---------- Records to use ----------

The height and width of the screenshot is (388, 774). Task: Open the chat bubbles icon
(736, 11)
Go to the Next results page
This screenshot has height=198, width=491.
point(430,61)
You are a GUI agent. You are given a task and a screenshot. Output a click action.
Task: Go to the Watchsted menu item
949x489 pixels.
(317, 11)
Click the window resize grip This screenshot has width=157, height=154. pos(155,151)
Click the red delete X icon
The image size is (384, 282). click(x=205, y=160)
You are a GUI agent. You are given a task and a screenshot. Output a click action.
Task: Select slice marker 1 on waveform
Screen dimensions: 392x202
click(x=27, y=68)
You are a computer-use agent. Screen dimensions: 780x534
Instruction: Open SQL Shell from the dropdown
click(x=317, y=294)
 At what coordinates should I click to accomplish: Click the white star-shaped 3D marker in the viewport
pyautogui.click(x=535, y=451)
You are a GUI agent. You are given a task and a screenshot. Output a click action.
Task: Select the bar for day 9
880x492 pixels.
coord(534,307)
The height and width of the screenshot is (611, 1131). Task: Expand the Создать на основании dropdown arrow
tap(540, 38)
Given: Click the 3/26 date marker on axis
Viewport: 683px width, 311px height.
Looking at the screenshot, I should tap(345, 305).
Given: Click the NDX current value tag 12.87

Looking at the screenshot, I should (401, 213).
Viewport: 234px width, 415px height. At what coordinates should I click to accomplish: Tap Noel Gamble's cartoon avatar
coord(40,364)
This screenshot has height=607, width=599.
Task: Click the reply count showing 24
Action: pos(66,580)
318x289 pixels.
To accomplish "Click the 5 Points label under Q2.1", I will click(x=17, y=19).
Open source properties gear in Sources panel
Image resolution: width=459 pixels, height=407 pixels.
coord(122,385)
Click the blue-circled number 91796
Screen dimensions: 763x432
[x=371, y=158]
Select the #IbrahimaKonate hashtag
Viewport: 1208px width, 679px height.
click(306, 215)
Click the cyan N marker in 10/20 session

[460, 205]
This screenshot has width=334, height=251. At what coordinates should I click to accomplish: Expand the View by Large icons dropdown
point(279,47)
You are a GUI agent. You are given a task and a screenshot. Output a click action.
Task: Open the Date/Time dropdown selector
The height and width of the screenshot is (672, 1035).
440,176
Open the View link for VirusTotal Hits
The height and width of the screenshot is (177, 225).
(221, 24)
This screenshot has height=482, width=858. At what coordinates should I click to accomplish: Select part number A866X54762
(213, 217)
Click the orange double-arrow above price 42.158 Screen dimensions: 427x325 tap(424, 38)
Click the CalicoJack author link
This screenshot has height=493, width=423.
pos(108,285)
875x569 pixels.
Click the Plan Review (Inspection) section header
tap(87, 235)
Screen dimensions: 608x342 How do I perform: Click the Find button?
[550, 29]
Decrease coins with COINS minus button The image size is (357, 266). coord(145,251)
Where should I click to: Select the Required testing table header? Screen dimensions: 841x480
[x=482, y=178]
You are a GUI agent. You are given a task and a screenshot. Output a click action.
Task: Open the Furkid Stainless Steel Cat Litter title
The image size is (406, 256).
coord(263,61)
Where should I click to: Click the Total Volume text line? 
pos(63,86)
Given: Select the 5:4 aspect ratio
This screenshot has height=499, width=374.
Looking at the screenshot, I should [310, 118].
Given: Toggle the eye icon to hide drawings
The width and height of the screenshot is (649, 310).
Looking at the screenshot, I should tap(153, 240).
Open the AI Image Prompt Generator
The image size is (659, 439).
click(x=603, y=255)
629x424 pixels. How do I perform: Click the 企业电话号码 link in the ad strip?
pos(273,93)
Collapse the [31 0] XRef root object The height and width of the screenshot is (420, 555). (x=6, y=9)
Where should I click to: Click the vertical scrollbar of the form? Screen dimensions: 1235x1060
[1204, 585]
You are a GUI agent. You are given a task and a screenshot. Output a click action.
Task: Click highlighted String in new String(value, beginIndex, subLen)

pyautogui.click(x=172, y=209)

----------

**The task**
Once more, write out the entries exactly as they were written.

**Response to this task**
The height and width of the screenshot is (388, 774). Task: Open the chat bubbles icon
(736, 11)
Go to the Next results page
This screenshot has height=198, width=491.
point(430,61)
You are a GUI agent. You are given a task and a screenshot. Output a click action.
Task: Go to the Watchsted menu item
949x489 pixels.
(317, 11)
Click the window resize grip This screenshot has width=157, height=154. pos(155,151)
Click the red delete X icon
The image size is (384, 282). click(x=205, y=160)
You are a GUI agent. You are given a task and a screenshot. Output a click action.
Task: Select slice marker 1 on waveform
Screen dimensions: 392x202
click(x=27, y=68)
You are a computer-use agent. Screen dimensions: 780x534
Instruction: Open SQL Shell from the dropdown
click(x=317, y=294)
 At what coordinates should I click to accomplish: Click the white star-shaped 3D marker in the viewport
pyautogui.click(x=535, y=451)
You are a GUI agent. You are given a task and a screenshot. Output a click action.
Task: Select the bar for day 9
880x492 pixels.
coord(534,307)
The height and width of the screenshot is (611, 1131). Task: Expand the Создать на основании dropdown arrow
tap(540, 38)
Given: Click the 3/26 date marker on axis
Viewport: 683px width, 311px height.
Looking at the screenshot, I should tap(345, 305).
Given: Click the NDX current value tag 12.87

Looking at the screenshot, I should (401, 213).
Viewport: 234px width, 415px height. At what coordinates should I click to accomplish: Tap Noel Gamble's cartoon avatar
coord(40,364)
This screenshot has height=607, width=599.
Task: Click the reply count showing 24
Action: pos(66,580)
318x289 pixels.
To accomplish "Click the 5 Points label under Q2.1", I will click(x=17, y=19).
Open source properties gear in Sources panel
Image resolution: width=459 pixels, height=407 pixels.
coord(122,385)
Click the blue-circled number 91796
Screen dimensions: 763x432
[x=371, y=158]
Select the #IbrahimaKonate hashtag
Viewport: 1208px width, 679px height.
click(306, 215)
Click the cyan N marker in 10/20 session

[460, 205]
This screenshot has width=334, height=251. At what coordinates should I click to accomplish: Expand the View by Large icons dropdown
point(279,47)
You are a GUI agent. You are given a task and a screenshot. Output a click action.
Task: Open the Date/Time dropdown selector
The height and width of the screenshot is (672, 1035).
440,176
Open the View link for VirusTotal Hits
The height and width of the screenshot is (177, 225).
(221, 24)
This screenshot has height=482, width=858. At what coordinates should I click to accomplish: Select part number A866X54762
(213, 217)
Click the orange double-arrow above price 42.158 Screen dimensions: 427x325 tap(424, 38)
Click the CalicoJack author link
This screenshot has height=493, width=423.
pos(108,285)
875x569 pixels.
Click the Plan Review (Inspection) section header
tap(87, 235)
Screen dimensions: 608x342 How do I perform: Click the Find button?
[550, 29]
Decrease coins with COINS minus button The image size is (357, 266). coord(145,251)
Where should I click to: Select the Required testing table header? Screen dimensions: 841x480
[x=482, y=178]
You are a GUI agent. You are given a task and a screenshot. Output a click action.
Task: Open the Furkid Stainless Steel Cat Litter title
The image size is (406, 256).
coord(263,61)
Where should I click to: Click the Total Volume text line? 
pos(63,86)
Given: Select the 5:4 aspect ratio
This screenshot has height=499, width=374.
Looking at the screenshot, I should [310, 118].
Given: Toggle the eye icon to hide drawings
The width and height of the screenshot is (649, 310).
Looking at the screenshot, I should tap(153, 240).
Open the AI Image Prompt Generator
The image size is (659, 439).
click(x=603, y=255)
629x424 pixels. How do I perform: Click the 企业电话号码 link in the ad strip?
pos(273,93)
Collapse the [31 0] XRef root object The height and width of the screenshot is (420, 555). (x=6, y=9)
Where should I click to: Click the vertical scrollbar of the form? Screen dimensions: 1235x1060
[1204, 585]
You are a GUI agent. You are given a task and a screenshot. Output a click action.
Task: Click highlighted String in new String(value, beginIndex, subLen)

pyautogui.click(x=172, y=209)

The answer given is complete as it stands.